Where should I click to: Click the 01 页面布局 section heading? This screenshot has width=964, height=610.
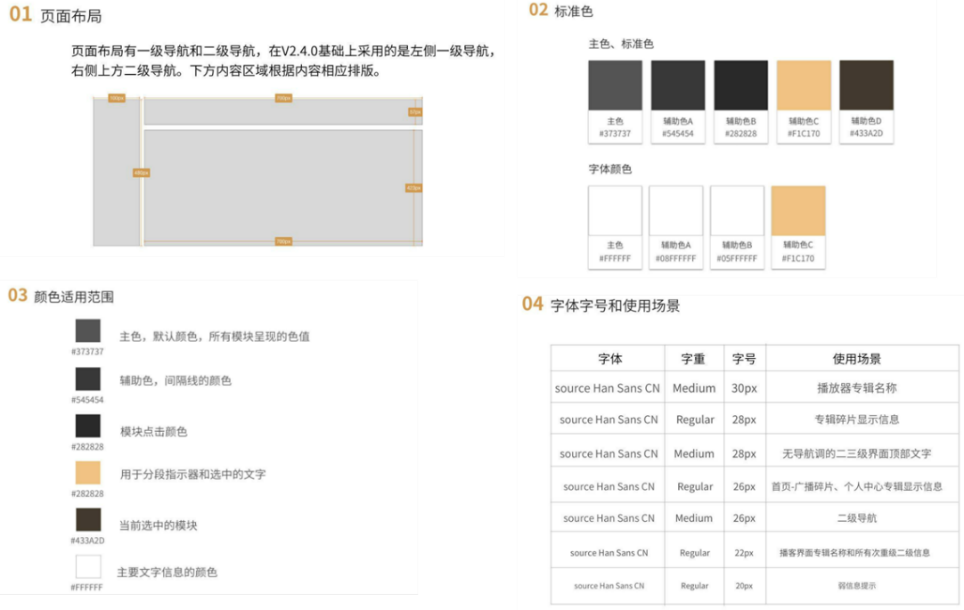pyautogui.click(x=56, y=16)
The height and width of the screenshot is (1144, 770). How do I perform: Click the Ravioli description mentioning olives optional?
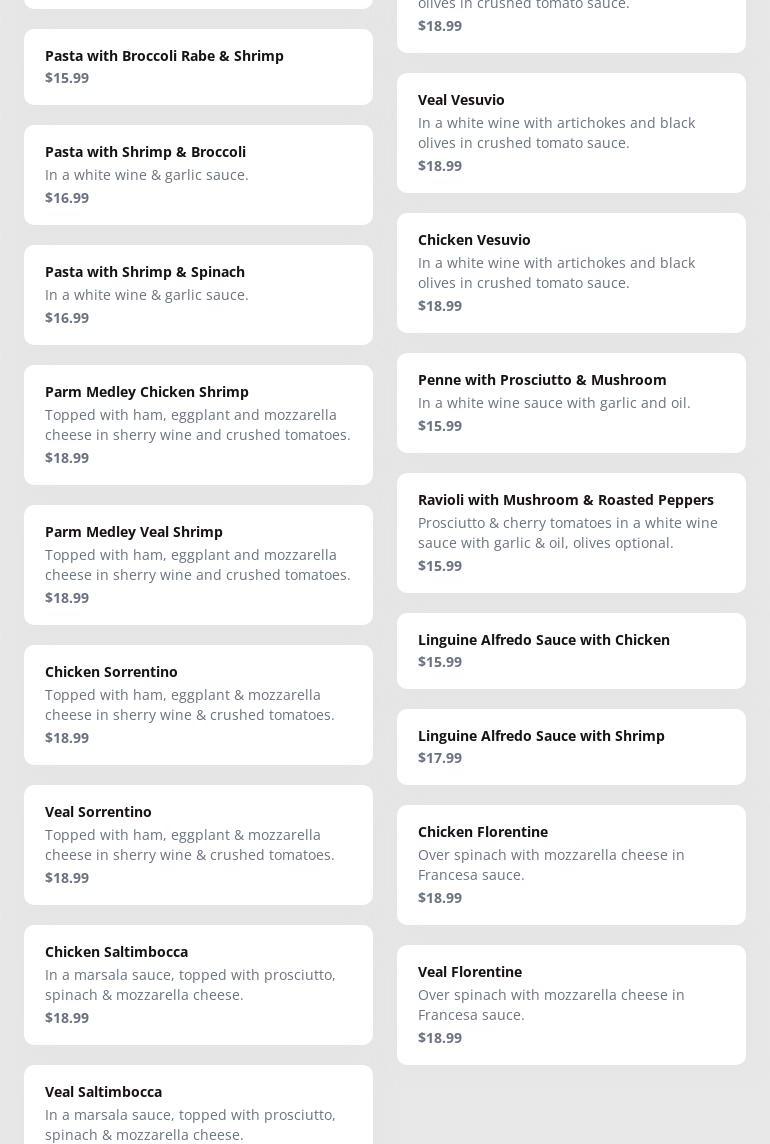pyautogui.click(x=567, y=533)
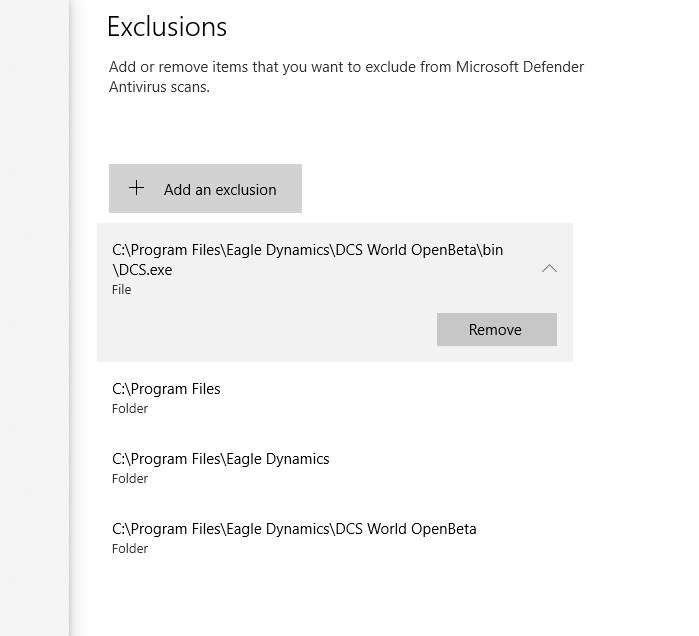Click the \DCS.exe filename line
The width and height of the screenshot is (699, 636).
point(142,270)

----

▶ WORK TO DO
Write out each line of the entries above as a JSON list of strings, one string per line, skipping blank lines and leaving the pictures out.

▶ SOLUTION
[
  "Where should I click to: Click the 01 页面布局 section heading? This screenshot has width=964, height=610.",
  "pyautogui.click(x=56, y=16)",
  "The height and width of the screenshot is (1144, 770). How do I perform: Click the Ravioli description mentioning olives optional?",
  "pyautogui.click(x=567, y=533)",
  "Click the \\DCS.exe filename line",
  "The width and height of the screenshot is (699, 636).",
  "point(142,270)"
]